Two thieves switched off power supply at 5 a.m. before breaking through a window into the Green Vault museum in Dresden, eastern Germany, which in the past boasted that it was "as secure as Fort Knox", a Daily Mail Online report said.
They smashed open the cabinet in which the three jewellery ensembles were stored, officials said. These were commissioned by Saxony's former ruler Augustus the Strong in an 18th century show of power.
Museum experts said the items are "priceless" and can never be sold. German newspaper Bild was quoted that treasures of up to a billion euros may have been stolen, which will make it the biggest art heist in history.
The thieves were caught on CCTV cameras inside the museum and have so far eluded arrest. There have been a series of other famous thefts, including the theft of Mona Lisa painting in Paris which is vauled at $700 million in today's price.

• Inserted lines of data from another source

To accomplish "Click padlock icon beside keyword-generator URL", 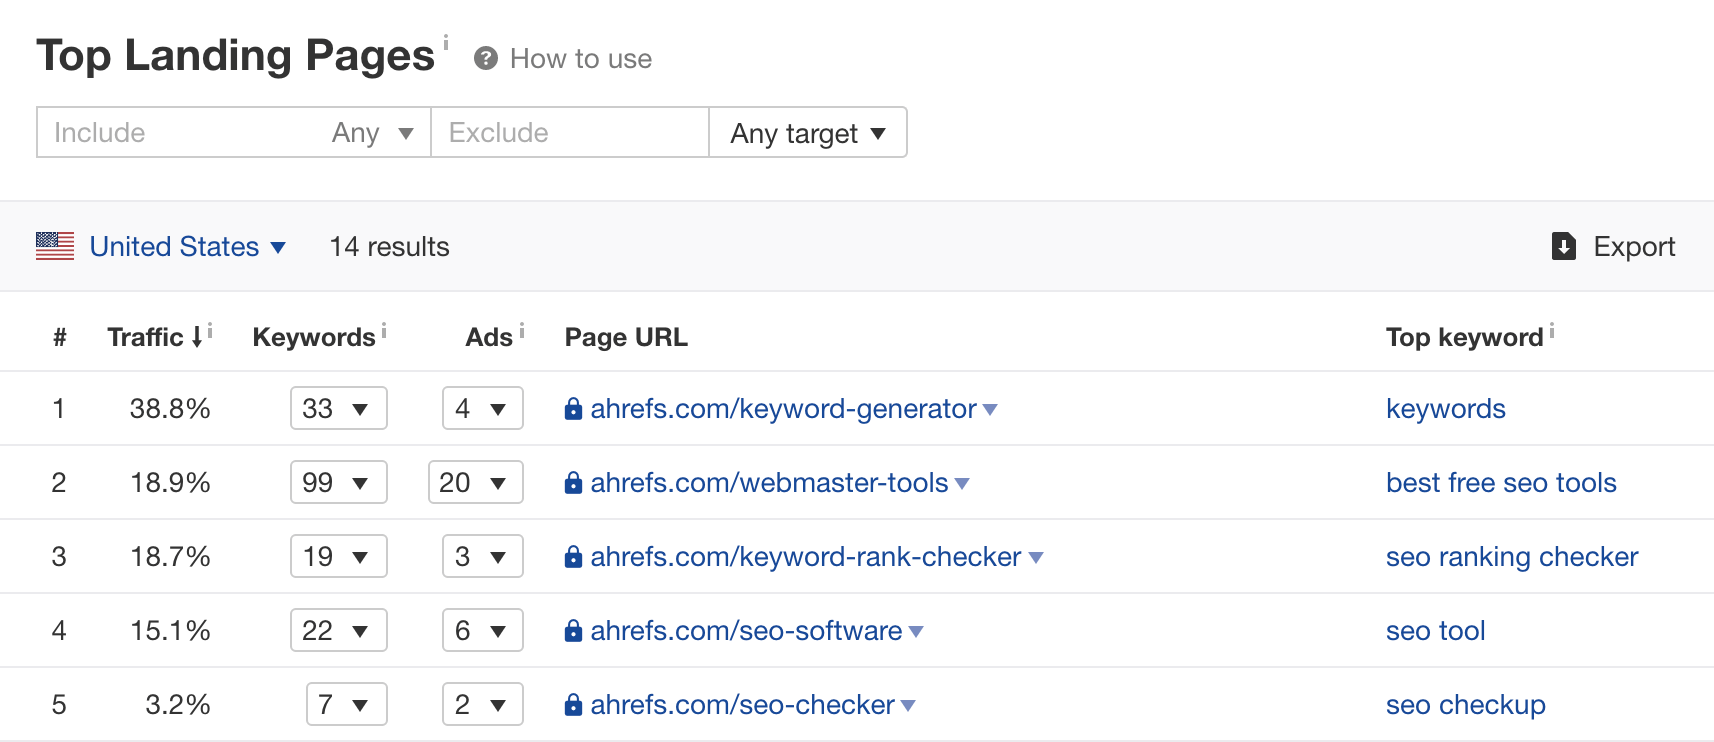I will (573, 409).

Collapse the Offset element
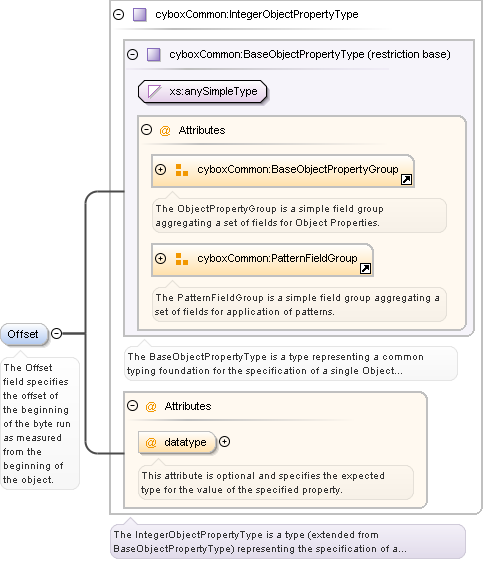(x=56, y=334)
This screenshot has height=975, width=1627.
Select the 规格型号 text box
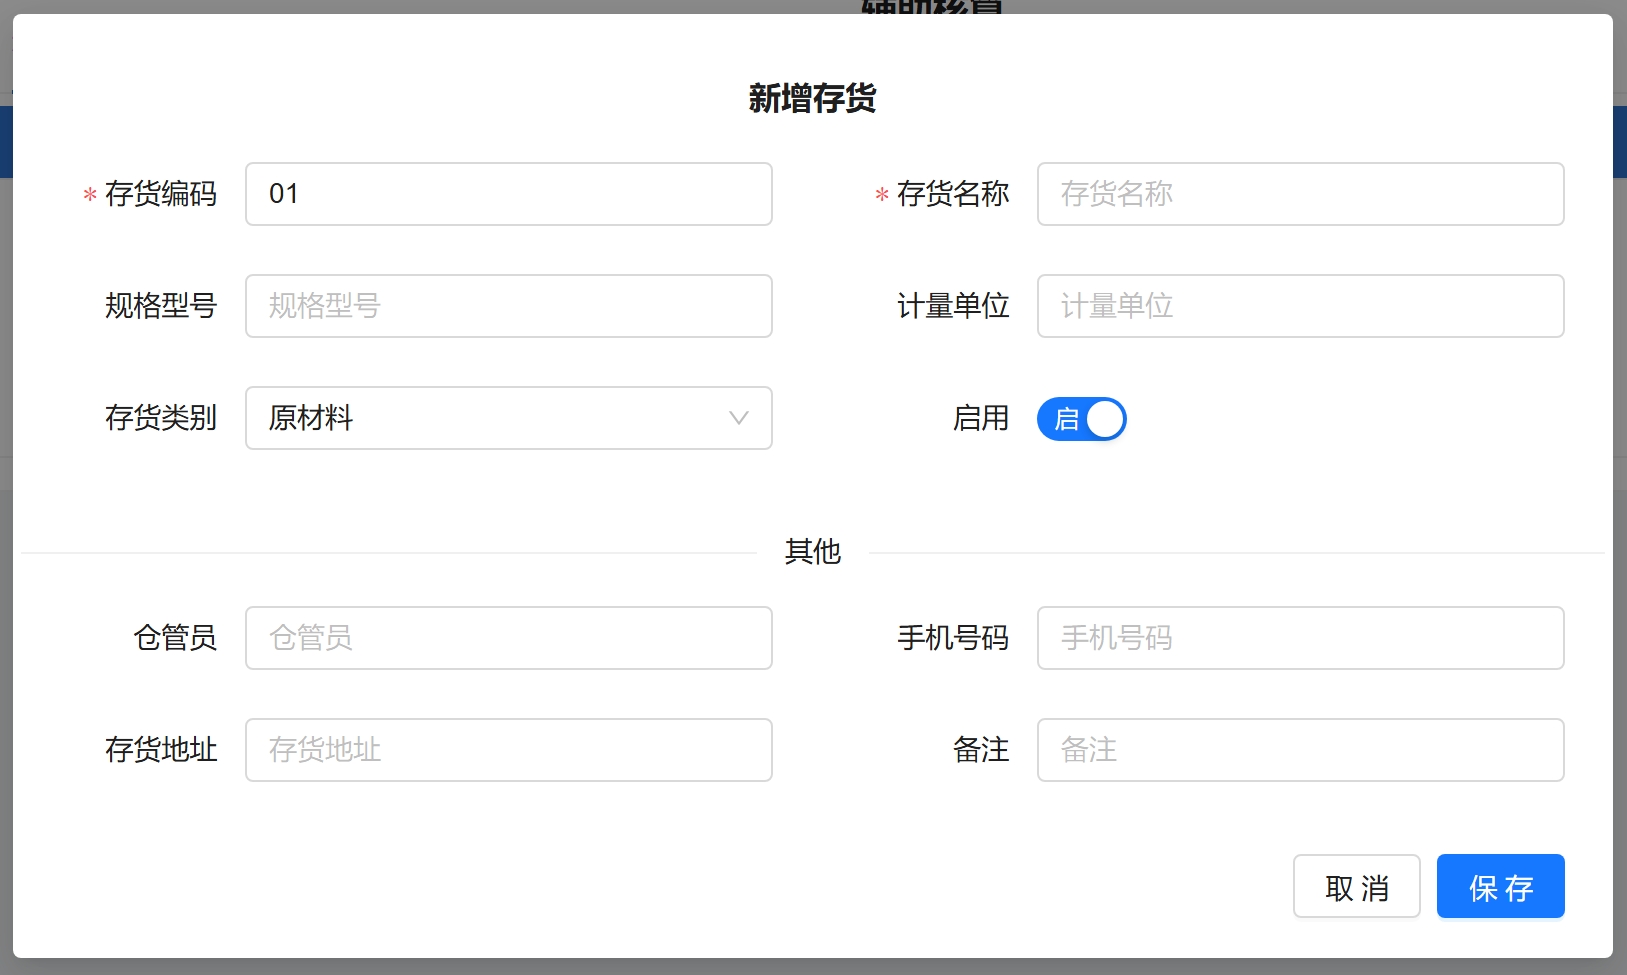tap(508, 306)
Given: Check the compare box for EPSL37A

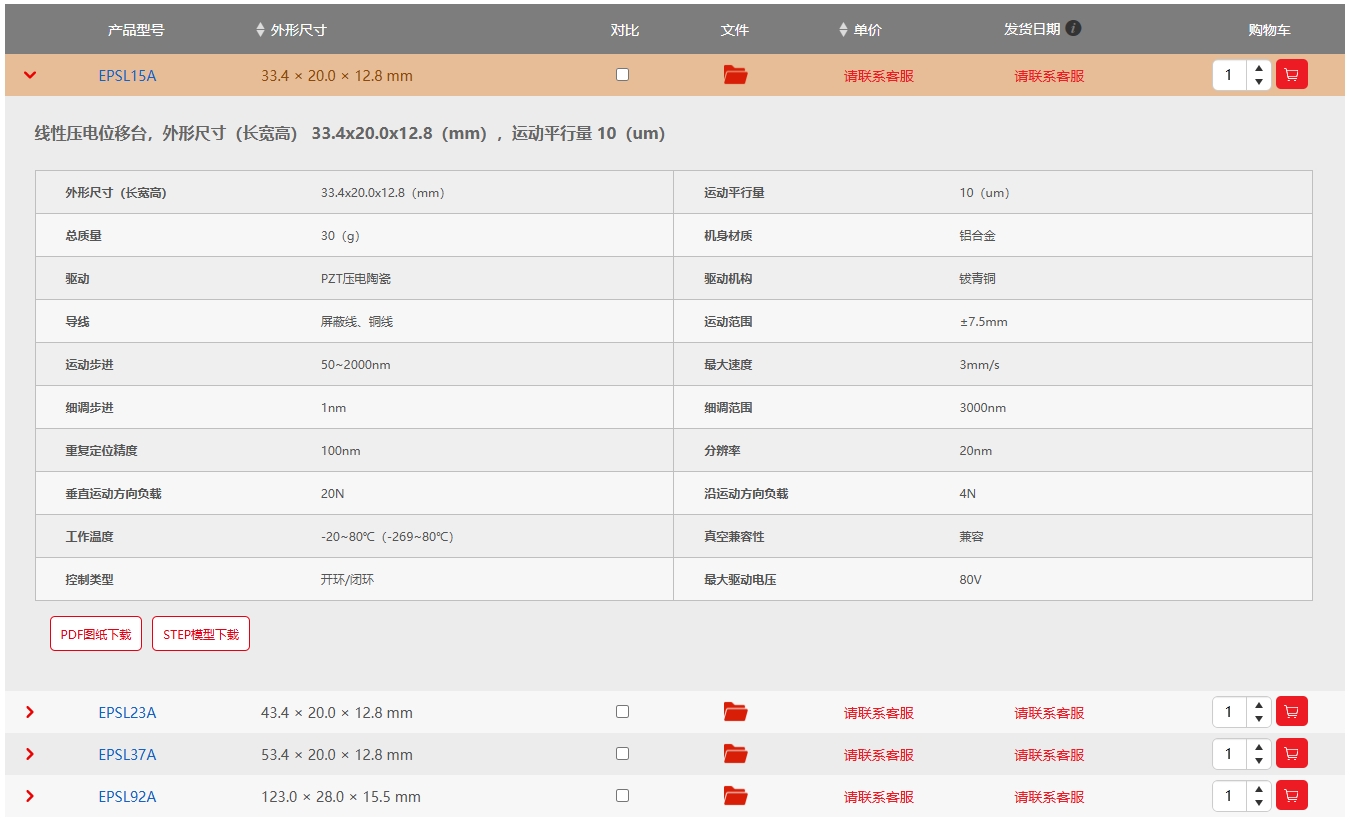Looking at the screenshot, I should click(622, 754).
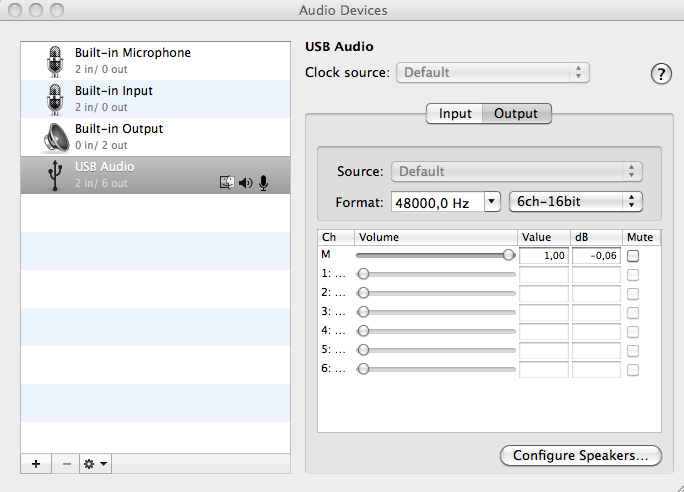Click the USB Audio device icon
The height and width of the screenshot is (492, 684).
54,175
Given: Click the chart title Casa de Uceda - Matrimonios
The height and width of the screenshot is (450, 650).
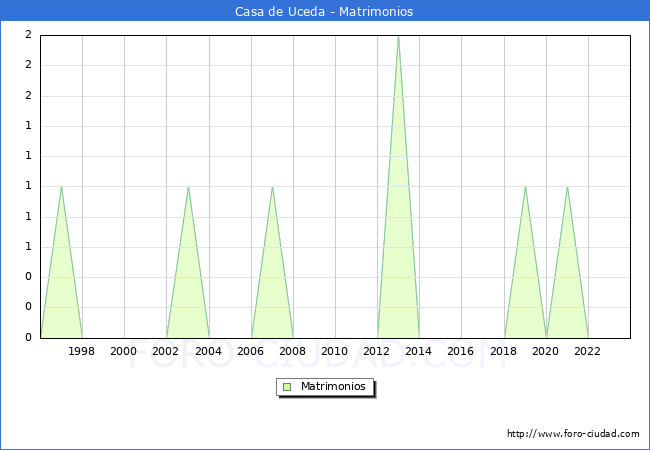Looking at the screenshot, I should (324, 12).
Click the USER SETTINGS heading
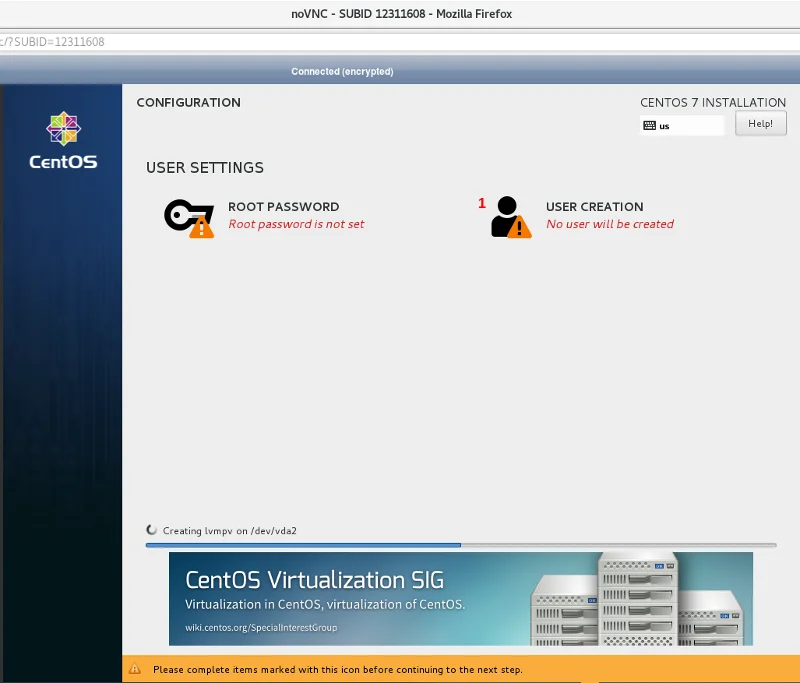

The masterpiece by Leonardo da Vinci was stolen from the Louvre in Paris in 1911, but was recovered and returned in 1914. Asked about the suggested value of a billion euros for the stolen jewellery, museum director Marion Ackermann told the media that the value could not be quantified.
"We're dealing with priceless artistic and cultural treasures. We cannot give a value because it is impossible to sell," he said. Another museum director Dirk Syndram said the sets represented 'a kind of world heritage', totalling about 100 jewellery items.
State police were investigating how the thieves got inside and stole the jewellery. Reports from Germany said that the thieves were 'noticeably small' and able to fit through a tiny space in a window. Police said they had neither identified the suspects not made any arrest.